La France périphérique déconnecte ainsi totalement la question du lien social de celle de la justice sociale. Le développement du lien social tel que l’entend Christophe Guilluy n’affecte en rien la structuration de la société par les rapports de classes. C’est le lien des miséreux, des gens de peu qui se serrent les coudes mais sans jamais envisager de mettre leur solidarité au service du renversement de l’exploitation qu’ils endurent. C’est un lien qui ne sert qu’à mettre du liant dans les rouages capitalistes.

Christophe Guilly estime que « les classes dominantes ont intégré depuis longtemps » les formes de contestation traditionnelles (manifestations, luttes syndicales...) et que celles-ci sont donc parfaitement inefficaces. Outre qu’une telle assertion aborde ces mobilisations comme un bloc homogène qu’elles ne sont pas, ne serait-ce que du fait de leurs variations d’intensité, on ne voit absolument pas en quoi ces mêmes classes dominantes pourraient être gênées que les classes populaires se mettent à deviser sur leurs identités culturelles respectives, leurs origines, leurs folklores, etc.
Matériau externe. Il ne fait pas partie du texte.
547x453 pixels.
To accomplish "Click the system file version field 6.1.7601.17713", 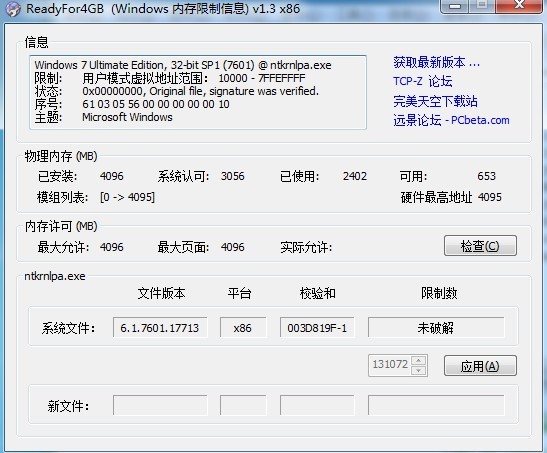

Au contraire ! Si cela peut contribuer à les éloigner de la perspective d’une appropriation sociale des moyens de production, clé de leur émancipation concrète, la bourgeoisie ne peut qu’applaudir.

Philippe Corcuff fait crédit à l’auteur de La France périphérique de mettre à bas le « mépris de classe porté par certains discours élitistes stigmatisant uniformément les catégories populaires pour leur racisme supposé ». C’est en effet une arme largement utilisée par la bourgeoisie, aujourd’hui, pour tenter de discréditer d’emblée toute parole venant d’en bas. Et c’est bien le point fort de l’ouvrage de Christophe Guilluy, qui fait remarquer, en substance, que les catégories populaires n’ont pas attendues qu’on leur explique la réalité du multiculturalisme : « ce sont elles qui ont pratiqué dans le réel les échanges avec l’autre dans un contexte social et économique dégradé ».

Mais voilà, si l’essayiste fait bien quelques entailles au mépris de classe, c’est au fond pour inviter les classes populaires à mettre leur fierté dans la perpétuation de leur position subalterne. Alors qu’une vraie perspective émancipatrice, de gauche, serait de contribuer à ce que cette fierté permette d’avancer avec plus de confiance vers une « société libre et sans classes ».